How is suing OpenAI different from suing an army of gifted individuals who can s...

danieldk · 2024-01-07T14:42:17 1704638537

Because larger LLMs can reproduce text verbatim, speed readers probably not:

https://nitter.net/maksym_andr/status/1740776900786626608

pmarreck · 2024-01-07T18:40:20 1704652820

So what this tells me is that if you make a carefully constructed prompt and change the temperature to zero (not an option normally available), and know the exact article title and perhaps the beginning of the first paragraph (which is pretty difficult to do unless you already basically have access to the full article), you can potentially get verbatim articles back out.

Great, so all those paywalls that use verbatim subjects and early texts as a teaser are now broken! Well, for all old articles that the LLM was trained on, at least, I guess. Very simple countermeasure is to simply use AI to paraphrase the subject and article (paradoxically) until the person pays for the privilege of reading human-authored text.

I'm sorry but this is a very weak argument. For example, I don't even believe normal users have access to the GPT4 system prompt unless they use the API directly (and possibly not even then, I'd have to check).

eviks · 2024-01-07T16:03:34 1704643414

One is real, another one is made up (and there is plagiarism, of course, many pages of examples of that)

pmarreck · 2024-01-10T00:18:25 1704845905

The temperature setting controls randomness output of the LLM.

We paraphrase all the time to avoid plagiarism and that's just somewhat randomized retelling of the same idea.

If you set the temperature to 0 in an LLM it's basically in "decompress/rote mode". I don't think this is qualitatively the same as "copying", possibly more akin to "memorization". I haven't seen very many demonstrations of verbatim-copy output that wasn't done with a temperature of or near 0.

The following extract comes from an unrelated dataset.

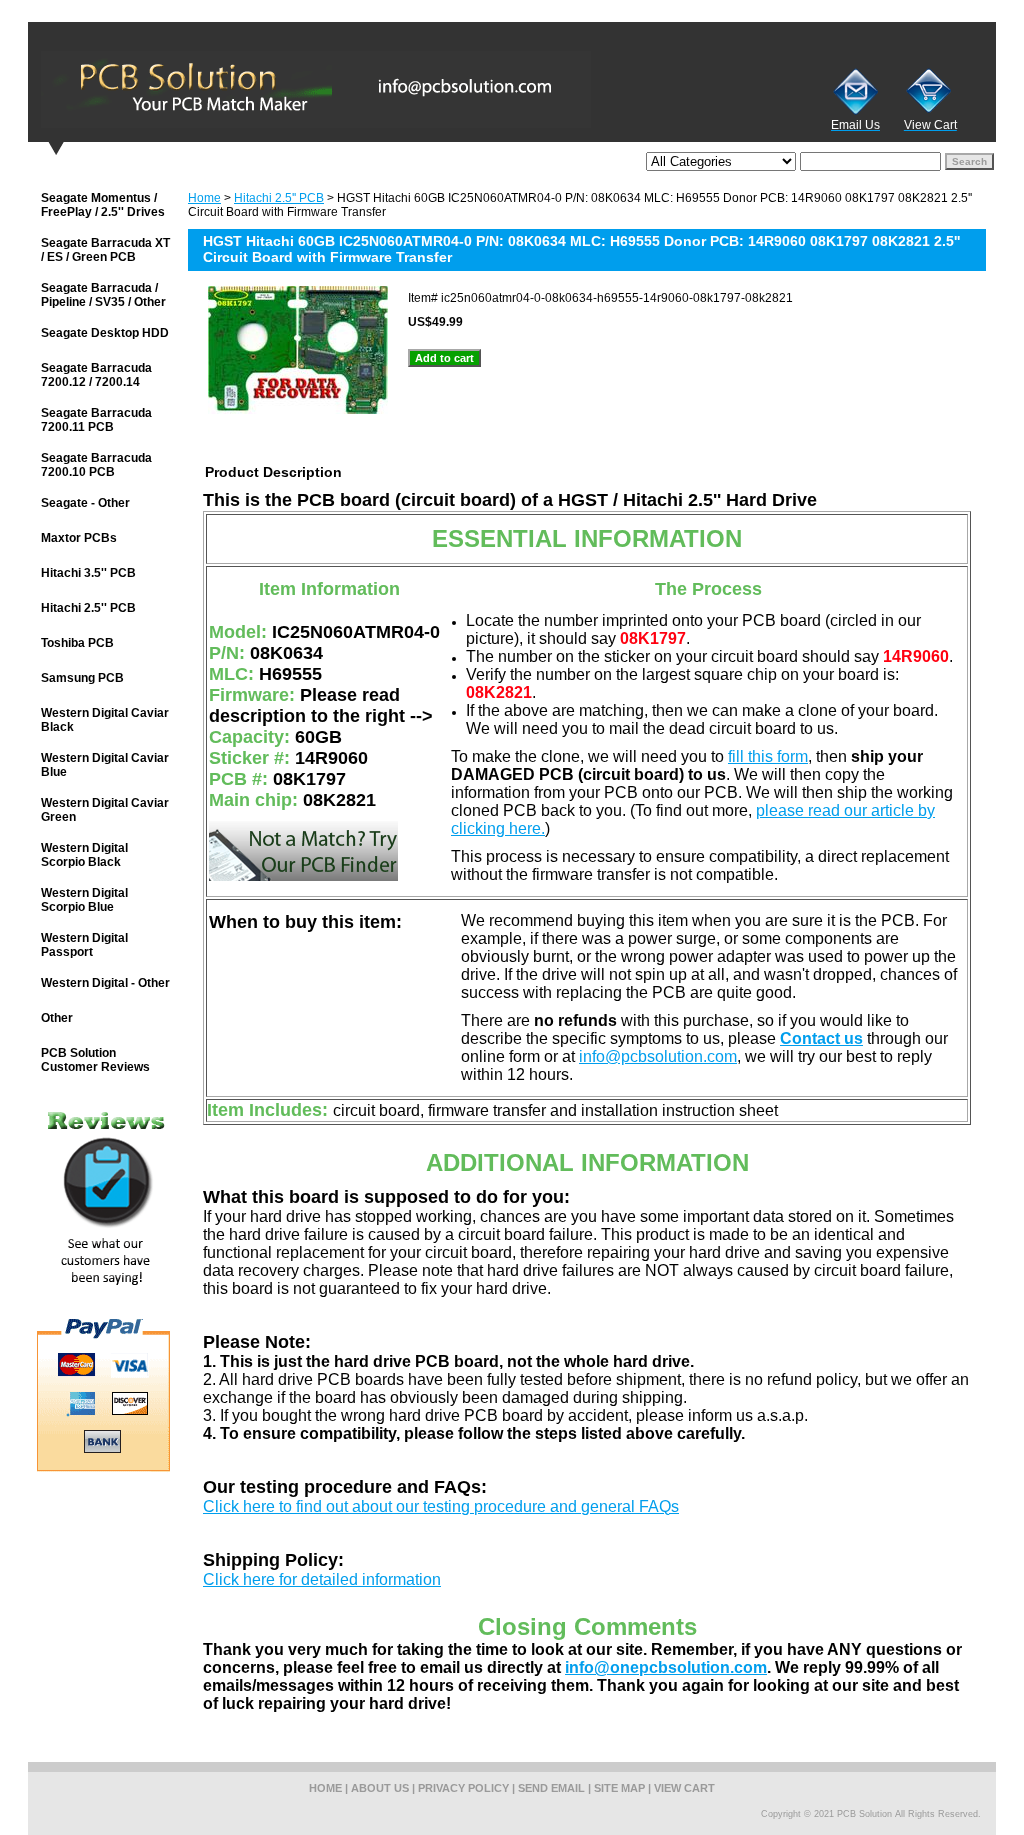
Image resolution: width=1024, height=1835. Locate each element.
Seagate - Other (85, 503)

eviks · 2024-01-10T06:55:26 1704869726

Also, you can't avoid plagiarism by paraphrasing because paraphrasing is a form of plagiarism. The key here is whether you cite the source, which the model doesn't

https://www.scribbr.com/frequently-asked-questions/is-paraph...

pmarreck · 2024-01-11T05:08:30 1704949710

that's coming. some LLM's are already starting to do that

eviks · 2024-01-10T06:49:40 1704869380

How is the fact that there is a flag to disable plagiarism relevant for the issue that there is plagiarism?

pmarreck · 2024-01-11T05:10:05 1704949805

Because enabling "plagiarism mode" is a conscious action that a human takes, it does not default to "plagiarize" no more than a machine that has simply stored the verbatim copy of an article, when asked to print it out, is "plagiarizing". Plus, citations are showing up in LLM's now.